A major New Zealand wine company is digging into regenerative agriculture, with the launch of an 8-hectare vineyard trial in Marlborough.
Pernod Ricard Winemakers New Zealand Sustainability Manager Tracey Marshall says the project is a chance for the viticulture team to explore knowledge in regenerative techniques, trial an abundance of cover crop species, build better “soil balance”, and measure the impact on vineyard health. “If you get the soils really active and healthy, there is evidence that the plants will be more resilient as well.”
The site is part of a 60ha vineyard flagged for regenerative viticulture, sitting between one of the company’s large organic blocks and the 9ha Kaituna Wetland, which is a showcase of Pernod’s environmental initiatives.
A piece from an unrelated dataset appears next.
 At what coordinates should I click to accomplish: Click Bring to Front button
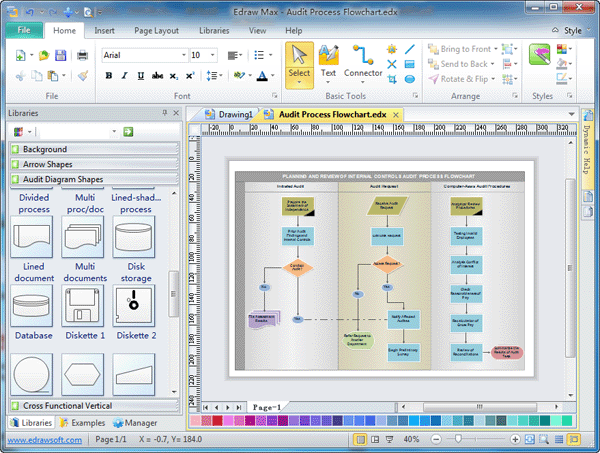coord(460,48)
This winter it will be direct drilled in an elaborate seed mix, devised by the company’s viticulturists and Marlborough cover crop experts Kiwi Seeds. That includes more than 20 different species, all with a specific role to play, from aerating the soil with a tap root, to covering its surface with foliage.
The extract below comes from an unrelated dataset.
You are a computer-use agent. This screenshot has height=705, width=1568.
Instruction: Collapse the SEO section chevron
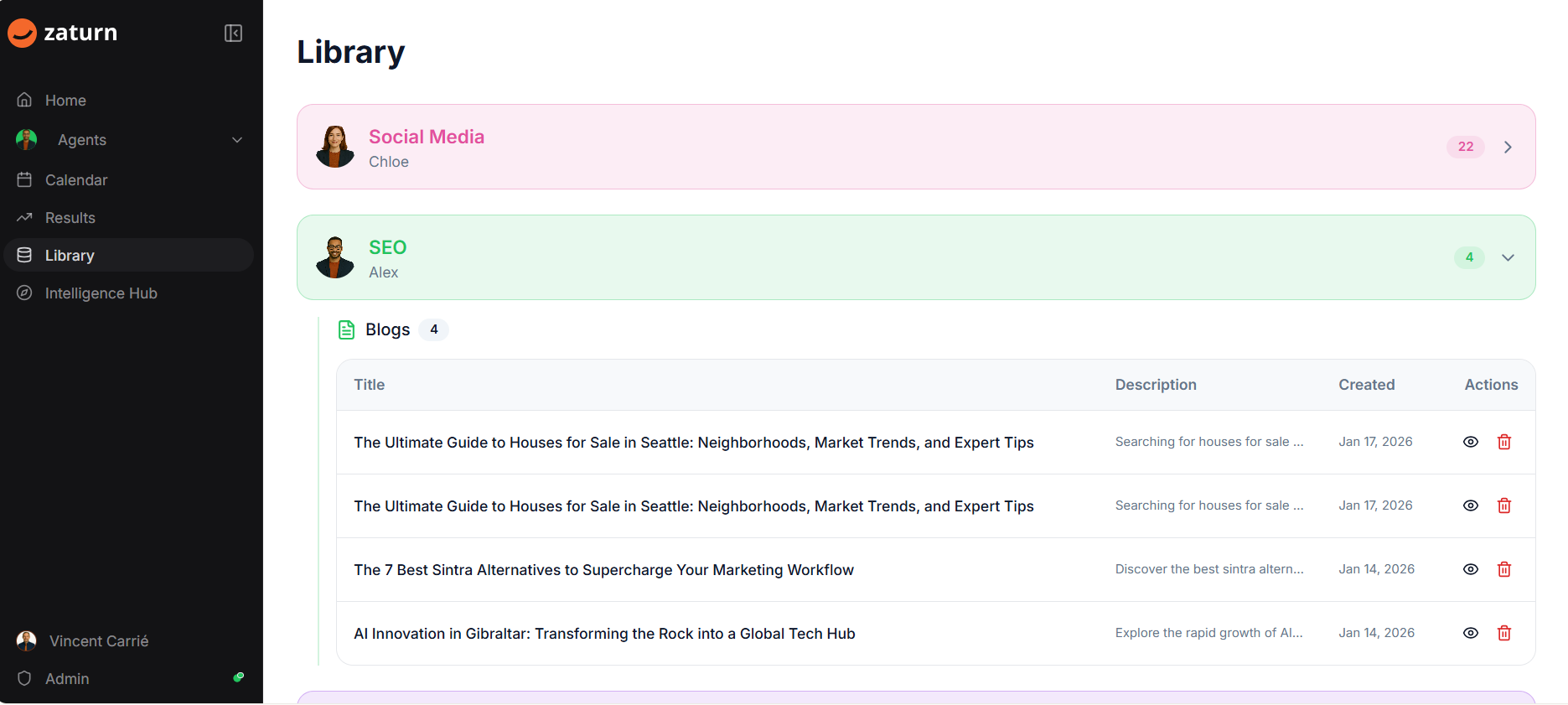(1508, 257)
“It’s basically focused on building the soil fungal bacterial balance, which makes nutrients available,” Tracey says. “It allows the plants themselves to become more resilient.” Soil monitoring from here on in will assess the bacteria and fungi balance and activity of the trial block, alongside carbon content changes.
She’s speaking right after attending a seminar on Regenerative Agriculture in Blenheim, where more than 70 people – mostly from the wine industry – gathered to hear natural performance regenerative coach Jono Frew and regenerative farmer Peter Barrett talk of the outcomes of work at Linnburn Station in Central Otago. “It made me really, really excited about our plans,” Tracey says.
Matt Murray, who is Pernod Ricard Winemakers New Zealand Site Manager, Wairau, says there’s a growing wealth of information on regenerative agriculture in other sectors, such as pastoral farming,
but little in viticulture. “There are a lot of things that won’t adapt directly from animal systems, so there’s quite a lot we can do here and be innovative with.”
“Nurturing terroir” is one of the four pillars of Pernod Ricard’s global Sustainability and Responsibility Roadmap, which is aligned with the United Nations Sustainable Development Goals. The pillars include a focus on regenerative agriculture and biodiversity, “terroir mapping”, and reducing carbon intensity by 50 percent by 2030. All Pernod Ricard Winemakers’ company-owned vineyards – in four wine regions around the world – will develop regenerative agriculture pilot schemes by 2025, before partnering with farmers to share the information.
For Tracey, it is the latest in a long list of sustainability targets she and others in the New Zealand operations have been able to get their teeth into, from vastly reducing waste streams from the vineyards and wineries, to restoring and replanting the Kaituna Wetland, which has just been put under a QEII National Trust covenant. Over the past decade, Pernod Ricard Winemakers New Zealand has planted inter-row crops and, trialled swathes of wildflowers at its vineyards, and extended its organic operations, which now total more than 90ha around New Zealand. In 2016, Tracey instigated an ecology survey to benchmark the health of vineyard soils and waterways.
The company has also given major support to the Marlborough Falcon Conservation Trust over the past 10 years, and has undertaken native planting projects around unused vineyard areas and waterways, creating corridors for native birds and insects and boosting biodiversity for their vineyards.
“As New Zealanders we like innovate and be early adopters of positive change”, Tracey says of the company’s dizzying multitude of sustainability initiatives, awards, and certifications, including the recent certification of 100 percent renewable electricity through Meridian (see sidebox). “We like to be at the forefront of sustainable practices.”
And she counts herself lucky that Pernod Ricard’s global reach and perspective ensures sufficient resources and knowledge to target science-based goals that align with international best practice. “We can really target initiatives that will make a difference. It is not just a random ‘let’s do this, let’s do that’; it is well thought through, in terms of what we will put in place in order to meet our goals.”
Even minor steps can reap major rewards when it comes to improving the environmental footprint of the wine industry, says Tracey. “Lots of changes – usually small ones – combine to lead to lesser impacts. They can be quite powerful.”